Salda, Kazdağları, Urla ve daha nicesi.
Dünyanın dört bir yanında, hani olur da yarın gidebilirse Mars’ta dahi, sınır tanımayan katliamlarıyla insanoğlu, tüm bu hadsiz dokunuşlarıyla aslında kendi çocuklarına kıydığını ne zaman fark edecek? Muhtemelen hiç bir zaman. Öğrencilerimden biri, Geyikbayırındaki inzivamızda sessizce doğaya karıştığımız bir anda yaşadığı deneyimi anlatmıştı: Suyun altında çakılı gördüğü sigara paketini iyi niyetle oradan alıp atmak istemiş, paketi yerinden oynattığı anda, içinden onlarca böcek fırlamış ve kaçışmıştı. “Belki de yuvalarını bozdum, müdahale etmemeliydim, doğa o lanet olası sigara paketini bile yuvaya dönüştürmüş, işlevsel hale getirmişti…” Haklıydı da. Doğa her zaman kendine bir varoluş yolu bulacaktır. Ama biz bu doğanın dışında bir var olma yöntemini ne yazık ki bulamayacağız. Bununla ilgili geçenlerde bayılarak takip ettiğim Evrim Ağacı’nda paylaşılan, her kelimesine ortak olduğum yorumu alıntılamak isterim:
“İnsanlar olarak Doğa Anayı narin ve bize her türlü kucak açacak, sıcak bir “anne” gibi düşlemeye meyilliyizdir.

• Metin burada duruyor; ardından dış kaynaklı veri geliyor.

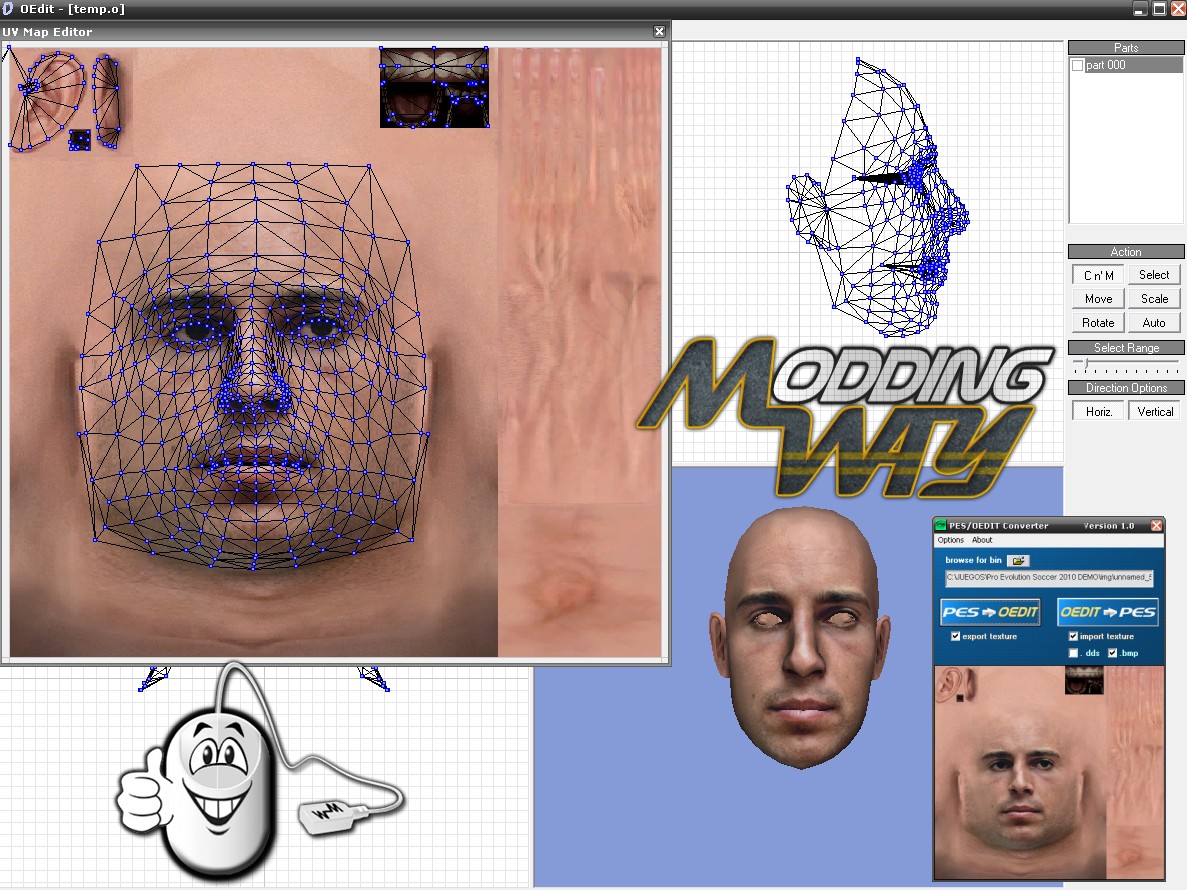This screenshot has height=890, width=1187.
Task: Close the UV Map Editor panel
Action: [659, 32]
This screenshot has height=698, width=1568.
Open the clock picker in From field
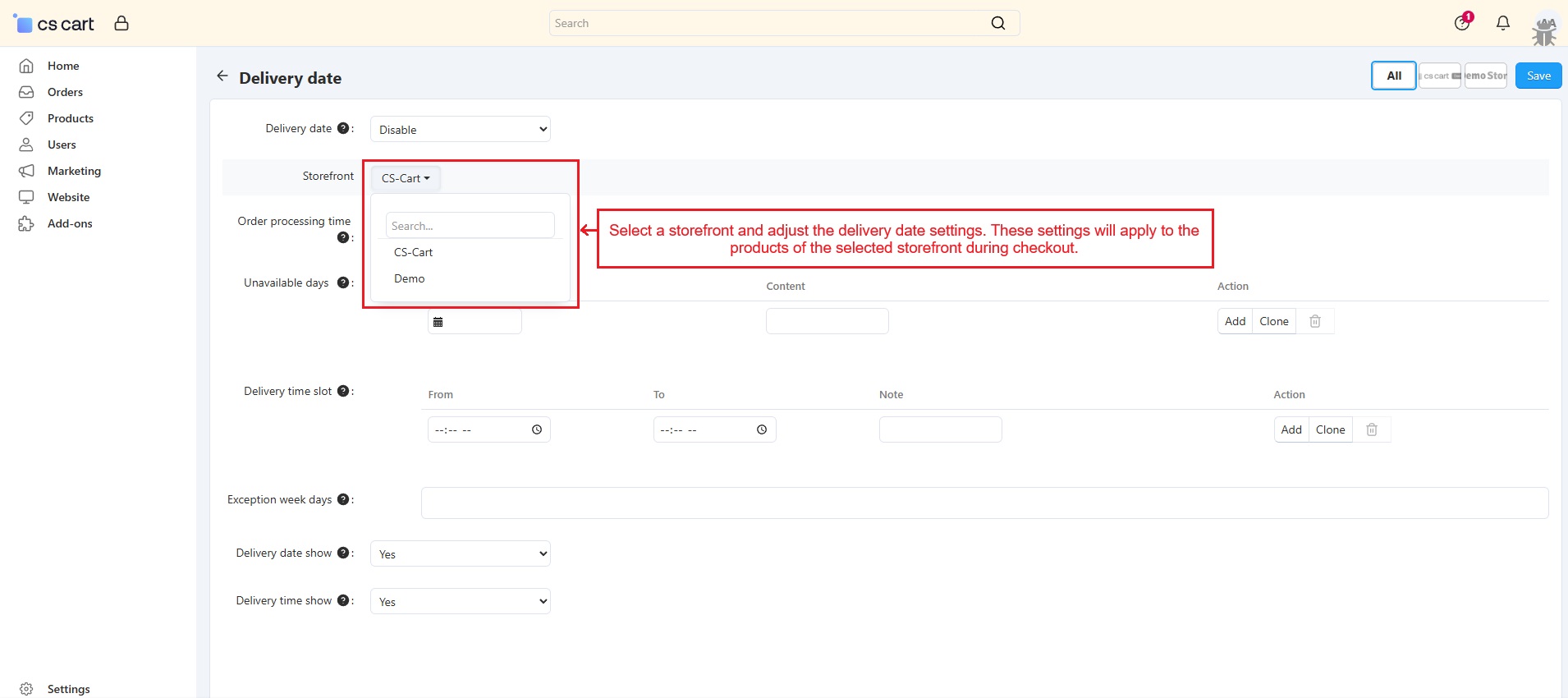tap(537, 429)
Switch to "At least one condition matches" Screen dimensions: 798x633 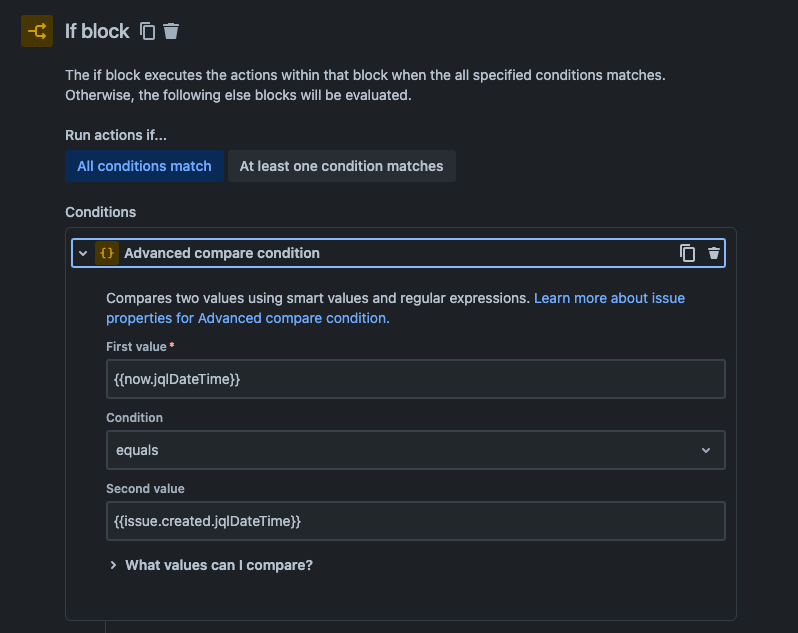click(341, 166)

Halbuki Doğa Ana daha ziyade kendisine sırt çevirenleri hiç beklenmedik bir anda, gözünün yaşına bakmadan tarih sahnesinden silebilen, son derece disiplinli ve “çocukları” arasında hiçbir ayrım yapmayan bir anneyi daha çok andırmaktadır. Bir diğer sık düşülen yanılgı da, insanlığın kendi kendisini yok ettiğinde her şeyin biteceği sanrısıdır. Muhtemelen her şey o zaman başlayacaktır ve bizler, hatırlanmayacağız.”
Tıpkı George Carlin ustanın da dediği gibi: “World is just fine, WE are fucked up”.
Doğayı bize ait, malımız, mülkümüz bellemek yerine, kendimizi onun bir uzvu, parçası, uzantısı olarak görmek dileğiyle.